Screening Tests: Assessing General Health and Anemia
The initial workup for Hodgkin’s lymphoma often includes a Complete Blood Count (CBC), which measures the different types of cells circulating in the blood. This test helps to identify general health issues that may be caused by the underlying cancer or other conditions. In HL, a common finding is anemia, a low red blood cell count, which is often the anemia of chronic disease resulting from systemic inflammation.

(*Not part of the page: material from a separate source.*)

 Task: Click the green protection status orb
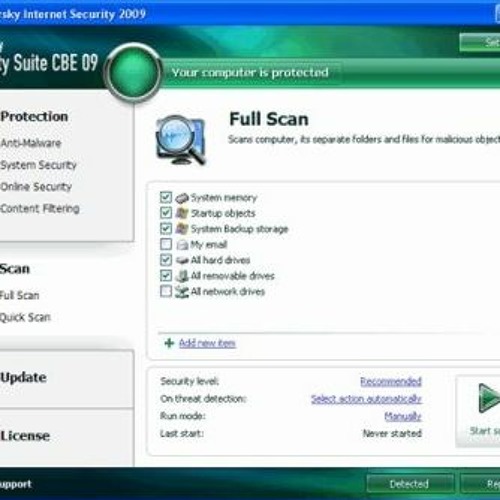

The CBC may also show changes in white blood cell populations, such as lymphopenia, which is an abnormally low number of lymphocytes, or leukocytosis, an elevated white blood cell count. Specifically, a high number of neutrophils (neutrophilia) or eosinophils (eosinophilia) can sometimes be observed in HL patients. These findings are non-specific, meaning they can be caused by many issues, including infection or other cancers, and do not confirm an HL diagnosis.
Further general screening involves a blood chemistry study, often referred to as a Basic Metabolic Panel or Liver Function Tests. These tests assess how well organs like the liver and kidneys are functioning, which is important for establishing a baseline before treatment. Abnormal levels of enzymes like alkaline phosphatase can suggest the lymphoma has spread to the liver or bone. While these initial blood screens flag potential problems, the definitive diagnosis relies on examining a tissue sample under a microscope.

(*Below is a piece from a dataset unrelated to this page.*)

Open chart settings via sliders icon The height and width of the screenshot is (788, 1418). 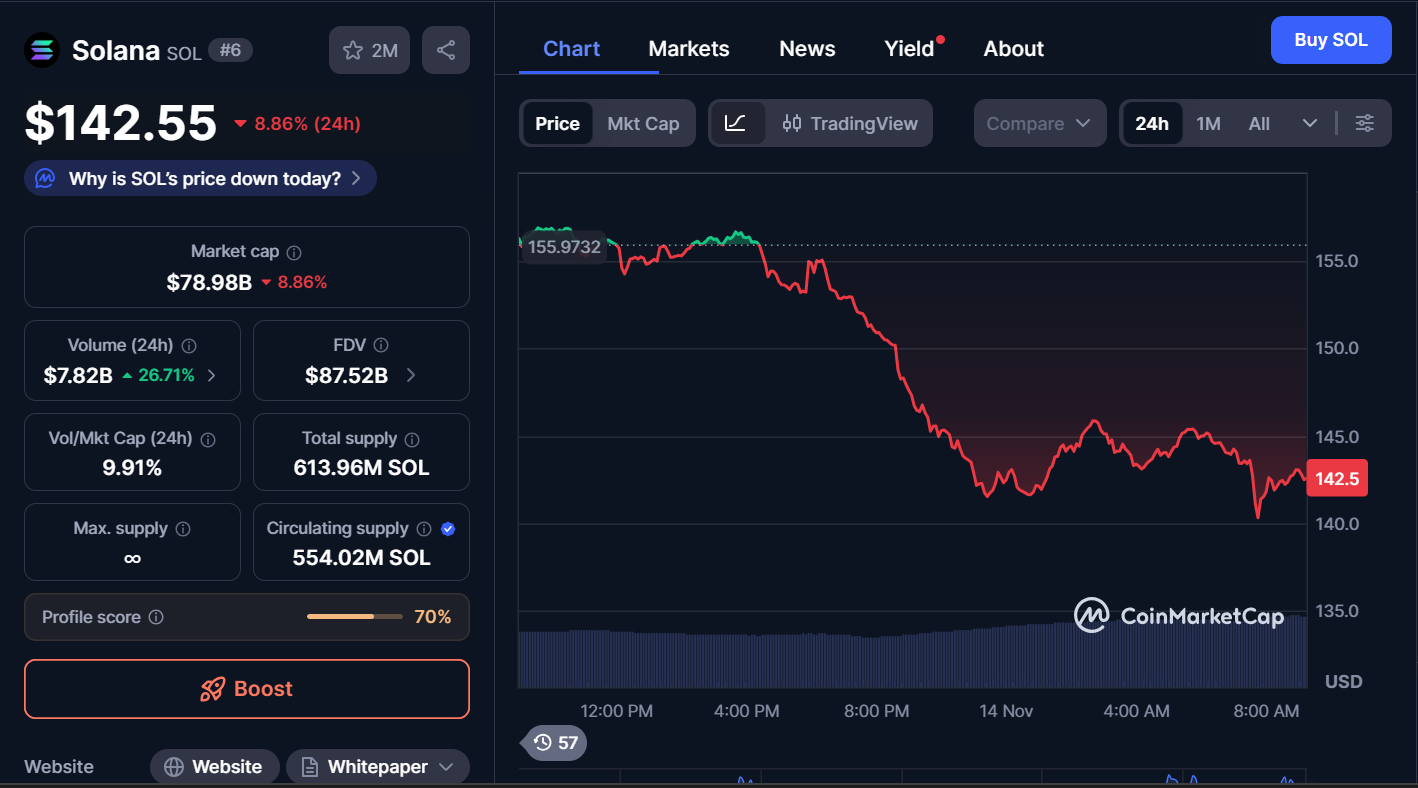1365,123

Markers of Disease Activity and Systemic Impact
Once an underlying issue is suspected, more specific blood markers are used to gauge the cancer’s systemic impact and help determine prognosis. The Erythrocyte Sedimentation Rate (ESR) is a simple test that measures how quickly red blood cells settle to the bottom of a test tube. A high ESR indicates the presence of widespread inflammation, a common feature of Hodgkin’s lymphoma, particularly when patients experience systemic symptoms like unexplained fever or weight loss.

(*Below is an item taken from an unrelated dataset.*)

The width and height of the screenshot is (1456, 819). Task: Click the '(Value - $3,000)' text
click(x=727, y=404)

Another important marker is Lactate Dehydrogenase (LDH), an enzyme found in almost all body cells, which is released into the blood when cells are damaged or dying. Elevated LDH levels often correlate with a higher tumor burden or more aggressive disease activity, as the rapidly dividing cancer cells increase cellular turnover. While not exclusive to HL, a significantly increased LDH level is a factor used in risk stratification for the disease.
The protein Beta-2 Microglobulin (B2M) can be measured in the blood. This protein is shed by both lymphoma cells and normal immune cells, and elevated levels are often seen in advanced-stage disease. High B2M is considered a poor prognostic indicator, linked to decreased overall survival in some patients with HL. The combined assessment of these markers provides a snapshot of the disease’s overall biological effect on the body.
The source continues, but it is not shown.